Exercise aim - From the essay on reading and literature, copy word for word the stretch from "End of digression." up to and including "artistically accomplished) literature….".

Sven Birkerts in that book quoted above, The Gutenberg Elegies, describes working at Borders bookstore and seeing people wandering up and down the isles in search, it seemed, not of a book, but of an experience…they wanted a book that would transport them. These people were not simply looking for escape, although escape became a byproduct of the experience; more than escaping, they were transforming, transporting their consciousness inward. The flame they hoped fan, the experience they were seeking, was an inward one. Here's Birkerts describing his own experience with books:

....I read. I moved into the space of reading as into a dazzling counterworld. I loved just thinking about books, their wonderful ciphering of thought and sensation. I was pleased by the fact that from a distance, even from a nearby but disinterested vantage, every page looked more or less the same. A piano roll waiting for its sprockets. But for the devoted user of the code that same page was experience itself. I understood that this was something almost completely beyond legislation. No one, not even another reader reading the same words, could know what those signs created once they traveled up the eyebeam.

Reading, reading well, is above all a means of turning on an inward light, and it creates such a powerful impact that it transforms a person's consciousness.

It's an interesting question, I think. If it wasn't a book that changed you, was it a movie, a TV show? A video game? From what avenue of culture did the defining influence come? A song? A band? Did you listen to a certain song and come away transformed forever? Were there one or several influences you can point to--a book, a story, a TV show, a movie, a song, a painting--that helped turn you into the person you are today?

In the generation before mine, a defining book was On the Road by Jack Kerouac. The number of people who were influenced by this book is probably inestimable. Ironically, though, many of the boomers who were deeply influenced by this book testify that they can't even read the thing today, they think it's so bad…but it captivated them at the time. They stood before it in absolute awe; and it changed them. They morphed. They were standing up straight and suddenly they slouched. They were living in Flowerberg and suddenly they were on the blue highway, hitching toward California. It's a powerful transformation literature can create. It's a pleasure that can be shared or experienced solo.

End of digression.

Continuing with the differences between worthwhile (artistically accomplished) and less worthwhile/worthless (less artistically accomplished) literature….

4. Worthwhile literature communicates across cultural boundaries--because its message is universal--and across centuries--because the truth it expresses is timeless. Shakespeare's drama can play across the globe in cultures remote from Elizabethan Britain. Arthur Miller's Death of a Salesman, despite its pointed, relentless indictment of certain tendencies in American culture, provokes tears in Japan (admittedly, the cultures are somewhat similar, though the differences are striking). Americans fell in love with Zenmaster Luke Skywalker and the whole notion of the Taoist-inspired "force," enjoying his very Oriental, very Japanese, swordplay.

Whereas

Less artistically accomplished literature is embedded/cemented permanently in the time and place in which it was created. Although it may capture the zeitgeist, it never transcends it; never reaching beyond its immediate milieu, its meanings will fade with time, and when enough time goes by, its relevance will completely vanish. You'll have to consult special historical reference works to make much sense of it at all. It'll seem either amusingly antiquated or deadly dull.

Information -
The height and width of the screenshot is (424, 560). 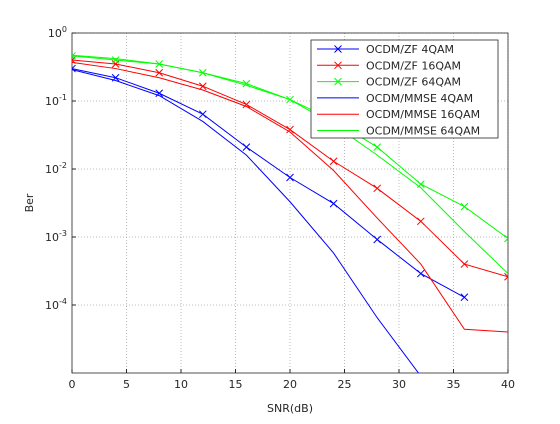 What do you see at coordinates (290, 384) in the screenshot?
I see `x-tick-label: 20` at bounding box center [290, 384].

* * *

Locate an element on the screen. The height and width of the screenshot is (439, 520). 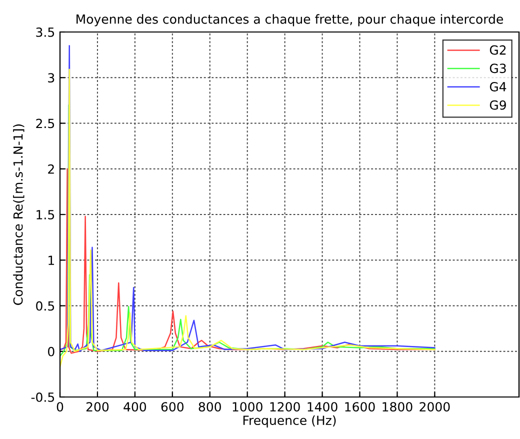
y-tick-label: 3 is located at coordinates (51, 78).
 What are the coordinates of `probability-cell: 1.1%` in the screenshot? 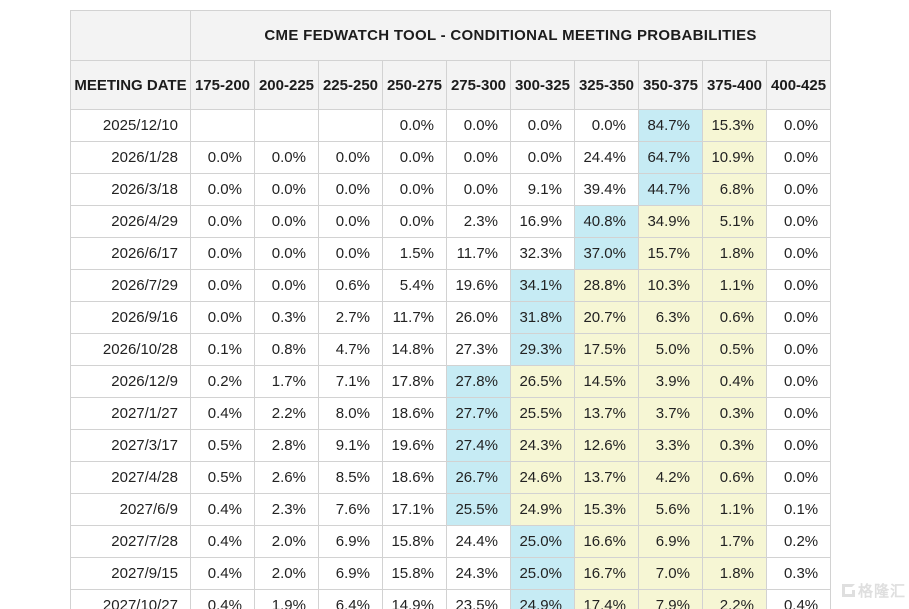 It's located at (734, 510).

Your solution -
End of digression.

Continuing with the differences between worthwhile (artistically accomplished) and less worthwhile/worthless (less artistically accomplished) literature….